───── Excerpted text

ZeroRPC for heavy machine learning tasks

Guy Pikachu

unread,

May 1, 2014, 10:34:51 PM5/1/14

to zer...@googlegroups.com

Hi everyone!

I am using ZeroRPC to act as a communication path for submitting heavy machine learning analytics jobs.
I am quite new to scaling applications. My concern is whether the code below is scalable for many
job processes and many servers.

More specifically: on the second script below, when someone calls client.invoke method, it will take a very long time
to process (since it is a heavy machine learning task). If someone calls the client.invoke method, a thousand times,
 my concern is that my application will go really slow, because there are 1000 hanging requests which are waiting for responses
from the server.

Thanks for any help! Let me know if I should clarify anything.

import zerorpc
import this_takes_really_long_to_process from sklearn

class HelloRPC(object):
    def cluster(self, data):
        #Some crazy analytics will be performed, then the results of this will be sent to Node!
        return this_takes_really_long_to_process(data)

s = zerorpc.Server(HelloRPC())
s.bind("tcp://0.0.0.0:4242")
s.run()

var zerorpc = require("zerorpc");

var client = new zerorpc.Client();
client.connect("tcp://127.0.0.1:4242");

//Hmm, what if the code below gets executed a thousand times? Will there be performance issues due to many hanging requests?
client.invoke("cluster", "RPC", function(error, res, more) {
    console.log(res);
});

François-Xavier Bourlet

unread,

May 2, 2014, 3:00:38 PM5/2/14

to zer...@googlegroups.com

I assume your heavy processing is CPU bound (the opposite, IO bound
would spend its time waiting, thus available to process more task side
by side).

- Every request will have to wait after each others (makes sense
after all). If you want more truly concurrent execution, you will have
to throw more CPU cores at it: that's it, run more instance of your
server.

- On the server in Python, watch out for blocking too long the gevent
loop. If you do heaving processing that never cooperates with the
gevent loop, zerorpc wont be executing, which means loss of
heartbeats.
Depending of your project, you could cooperatively yield via
gevent.sleep(0). But most often this is not practicable and breaks
your code encapsulation. You could disable zerorpc heartbeats, but
that would be a shame. I will propose a more scalable solution below.

problem: Since you want to be able to compute tons of request
simultaneously, besides using faster algorithm and caching the best as
you can, you need to run many instances of your server.

possible solution:

On all your servers machines you have:
- A manager service:
- with a zerorpc server exposing your service on the network
- and a zerorpc client that binds to a local unix socket with
heartbeat disabled.

This proxy simply forward any request to the zerorpc client, thus
effectively spending all its time waiting for I/Os. So heartbeat works
wonder. You can cap the number of request/s as you wish, do any
assertion and I/O bound operation there directly etc.

──────────
───── Data excerpts

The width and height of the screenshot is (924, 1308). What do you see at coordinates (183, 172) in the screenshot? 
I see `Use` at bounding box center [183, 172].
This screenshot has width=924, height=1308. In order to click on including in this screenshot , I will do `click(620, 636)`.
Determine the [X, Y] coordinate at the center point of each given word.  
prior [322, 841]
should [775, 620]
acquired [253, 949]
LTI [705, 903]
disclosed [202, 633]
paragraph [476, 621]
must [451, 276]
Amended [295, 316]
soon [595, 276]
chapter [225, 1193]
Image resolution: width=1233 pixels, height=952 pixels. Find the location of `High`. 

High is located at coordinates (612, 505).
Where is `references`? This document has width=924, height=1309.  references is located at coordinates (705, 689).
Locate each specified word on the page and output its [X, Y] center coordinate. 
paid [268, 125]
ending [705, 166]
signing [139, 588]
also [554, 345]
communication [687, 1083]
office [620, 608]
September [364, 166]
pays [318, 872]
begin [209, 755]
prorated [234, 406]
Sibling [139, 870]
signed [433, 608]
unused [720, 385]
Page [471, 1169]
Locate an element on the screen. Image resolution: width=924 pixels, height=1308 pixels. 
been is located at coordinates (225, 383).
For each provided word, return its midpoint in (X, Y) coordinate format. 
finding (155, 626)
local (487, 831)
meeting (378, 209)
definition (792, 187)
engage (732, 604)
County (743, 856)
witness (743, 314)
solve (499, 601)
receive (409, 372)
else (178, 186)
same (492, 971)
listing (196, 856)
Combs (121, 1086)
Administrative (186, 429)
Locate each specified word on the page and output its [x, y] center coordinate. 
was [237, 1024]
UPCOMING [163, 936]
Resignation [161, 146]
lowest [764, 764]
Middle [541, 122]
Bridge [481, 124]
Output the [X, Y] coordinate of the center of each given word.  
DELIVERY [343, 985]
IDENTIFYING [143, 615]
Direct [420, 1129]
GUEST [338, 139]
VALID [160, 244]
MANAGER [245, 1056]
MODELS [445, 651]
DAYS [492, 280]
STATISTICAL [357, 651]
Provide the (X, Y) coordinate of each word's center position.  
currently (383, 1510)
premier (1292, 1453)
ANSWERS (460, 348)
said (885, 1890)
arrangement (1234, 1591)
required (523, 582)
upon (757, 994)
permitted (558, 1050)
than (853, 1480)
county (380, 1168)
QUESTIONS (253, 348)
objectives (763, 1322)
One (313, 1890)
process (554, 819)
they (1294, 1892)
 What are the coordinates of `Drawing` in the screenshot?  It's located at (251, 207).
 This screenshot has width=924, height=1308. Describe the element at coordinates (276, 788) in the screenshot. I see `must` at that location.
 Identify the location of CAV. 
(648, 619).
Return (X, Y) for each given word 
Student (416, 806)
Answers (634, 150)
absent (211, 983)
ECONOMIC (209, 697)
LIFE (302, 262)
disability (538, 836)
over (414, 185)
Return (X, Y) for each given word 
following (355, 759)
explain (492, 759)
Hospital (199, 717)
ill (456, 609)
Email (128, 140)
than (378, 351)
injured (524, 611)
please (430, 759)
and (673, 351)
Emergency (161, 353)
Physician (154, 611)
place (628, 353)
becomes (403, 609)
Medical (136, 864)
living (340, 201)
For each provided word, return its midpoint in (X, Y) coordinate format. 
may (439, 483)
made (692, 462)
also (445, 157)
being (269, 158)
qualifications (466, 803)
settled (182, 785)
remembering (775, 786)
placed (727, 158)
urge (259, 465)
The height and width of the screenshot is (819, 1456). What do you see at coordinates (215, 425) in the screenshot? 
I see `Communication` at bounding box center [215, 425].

──────────

→ **Tasks for this exercise**:
- a) In the ZeroRPC thread, what address does the Python server bind to?
- b) Reproduce the passage of the ZeroRPC thread starting at "ZeroRPC for heavy" and ending at "learning analytics jobs.".
- c) Write the next part of the ZeroRPC thread, picking up after its final sentence.

→ **The responses**:
- a) It binds to "tcp://0.0.0.0:4242".

- b)
ZeroRPC for heavy machine learning tasks

Guy Pikachu

unread,

May 1, 2014, 10:34:51 PM5/1/14

to zer...@googlegroups.com

Hi everyone!

I am using ZeroRPC to act as a communication path for submitting heavy machine learning analytics jobs.

- c)
You can spawn and baby sit all your CPU bound processes directly
(think about gevent.subprocess). Spawn as many task as you want,
restart them if they crash (hey don't forget to log what happened too
;)). Congrat, now you have a multi-process Python service!

- The heavy task process:
- with a zerorpc server connected to the local unix socket of the
manager, heartbeat disabled as well.

Receives the request from the local manager, execute, return
result. Its your current server code, except instead of binding to a
tcp port, it connects to a unix socket.

- On the client (or even an intermediate broker):
- you manage one zerorpc client per manager service. a simple
round-robin should do the trick. Using an intermediate broker or some
naming service can help managing the list of manager to connect to.

- You have to implement the round-robin/balance between all the
managers yourself because of a limitation of zmq<=4.1. (Maybe one day
zerorpc will be updated to the new features of zmq>=4.1).

Here you have it, some opinionated idea to scale your app.

Depending of your need of a high-level RPC or not, using one of the
zmq pattern directly might be easier/more scalable:
http://zguide.zeromq.org/page:all#toc86

Best,
fx

> --
> You received this message because you are subscribed to the Google Groups
> "zerorpc" group.
> To unsubscribe from this group and stop receiving emails from it, send an
> email to zerorpc+u...@googlegroups.com.
> To post to this group, send email to zer...@googlegroups.com.
> To view this discussion on the web visit
> https://groups.google.com/d/msgid/zerorpc/f76bccca-9546-4b6c-bea8-3608d8c50afb%40googlegroups.com.
> For more options, visit https://groups.google.com/d/optout.

Andreu Correa Casablanca

unread,

Jun 17, 2014, 10:40:23 AM6/17/14

to zer...@googlegroups.com

Hi,

I'm also using ZeroRPC to create a machine learning cluster with an RPC API.

The way I handle is creating one worker (independent process) per CPU/core and using
Greenlets (which are greatly integrated with Gevent, a library used inside ZeroRPC for Python).

The way I'm launching the workers is described in my last question, the way I use greenlets is something
like:

# Method exposed in the RPC service
def gameplay_end(self, subcontent_uuid, player_uuid, os_uuid):
        """
        Handles the notification of an end of a game play session.
        """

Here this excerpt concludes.